What you need to do — Every record must be copied out exactly.

Records for this exercise —
□ □ □ □ □
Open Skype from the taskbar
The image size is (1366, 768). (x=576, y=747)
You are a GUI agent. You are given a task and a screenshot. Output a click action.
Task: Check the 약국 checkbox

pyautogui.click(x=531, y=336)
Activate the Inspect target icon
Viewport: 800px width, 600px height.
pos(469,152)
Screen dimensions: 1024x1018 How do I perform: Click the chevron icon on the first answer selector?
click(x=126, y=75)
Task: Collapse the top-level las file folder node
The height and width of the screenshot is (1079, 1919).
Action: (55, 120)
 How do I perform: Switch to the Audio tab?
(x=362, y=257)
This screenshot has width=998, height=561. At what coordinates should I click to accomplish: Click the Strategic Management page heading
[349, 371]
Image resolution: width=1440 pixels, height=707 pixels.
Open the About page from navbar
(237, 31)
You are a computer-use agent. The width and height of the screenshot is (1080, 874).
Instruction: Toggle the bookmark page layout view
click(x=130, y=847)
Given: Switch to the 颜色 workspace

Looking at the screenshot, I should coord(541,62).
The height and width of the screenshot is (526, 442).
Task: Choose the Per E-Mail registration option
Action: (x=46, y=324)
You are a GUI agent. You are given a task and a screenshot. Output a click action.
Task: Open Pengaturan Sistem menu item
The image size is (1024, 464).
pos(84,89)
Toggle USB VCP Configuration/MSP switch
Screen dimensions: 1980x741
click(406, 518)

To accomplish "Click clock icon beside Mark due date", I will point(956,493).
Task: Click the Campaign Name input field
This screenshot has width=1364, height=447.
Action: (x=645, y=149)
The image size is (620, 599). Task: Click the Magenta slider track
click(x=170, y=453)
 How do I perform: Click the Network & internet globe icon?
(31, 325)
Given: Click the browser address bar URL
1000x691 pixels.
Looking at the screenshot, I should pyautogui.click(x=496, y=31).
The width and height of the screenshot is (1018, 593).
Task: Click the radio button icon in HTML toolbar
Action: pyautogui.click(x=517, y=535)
□ □ □ □ □
Exercise result —
Open Skype from the taskbar
The image size is (1366, 768). (x=576, y=747)
You are a GUI agent. You are given a task and a screenshot. Output a click action.
Task: Check the 약국 checkbox

pyautogui.click(x=531, y=336)
Activate the Inspect target icon
Viewport: 800px width, 600px height.
pos(469,152)
Screen dimensions: 1024x1018 How do I perform: Click the chevron icon on the first answer selector?
click(x=126, y=75)
Task: Collapse the top-level las file folder node
The height and width of the screenshot is (1079, 1919).
Action: (55, 120)
 How do I perform: Switch to the Audio tab?
(x=362, y=257)
This screenshot has width=998, height=561. At what coordinates should I click to accomplish: Click the Strategic Management page heading
[349, 371]
Image resolution: width=1440 pixels, height=707 pixels.
Open the About page from navbar
(237, 31)
You are a computer-use agent. The width and height of the screenshot is (1080, 874).
Instruction: Toggle the bookmark page layout view
click(x=130, y=847)
Given: Switch to the 颜色 workspace

Looking at the screenshot, I should coord(541,62).
The height and width of the screenshot is (526, 442).
Task: Choose the Per E-Mail registration option
Action: (x=46, y=324)
You are a GUI agent. You are given a task and a screenshot. Output a click action.
Task: Open Pengaturan Sistem menu item
The image size is (1024, 464).
pos(84,89)
Toggle USB VCP Configuration/MSP switch
Screen dimensions: 1980x741
click(406, 518)

To accomplish "Click clock icon beside Mark due date", I will point(956,493).
Task: Click the Campaign Name input field
This screenshot has width=1364, height=447.
Action: (x=645, y=149)
The image size is (620, 599). Task: Click the Magenta slider track
click(x=170, y=453)
 How do I perform: Click the Network & internet globe icon?
(31, 325)
Given: Click the browser address bar URL
1000x691 pixels.
Looking at the screenshot, I should pyautogui.click(x=496, y=31).
The width and height of the screenshot is (1018, 593).
Task: Click the radio button icon in HTML toolbar
Action: pyautogui.click(x=517, y=535)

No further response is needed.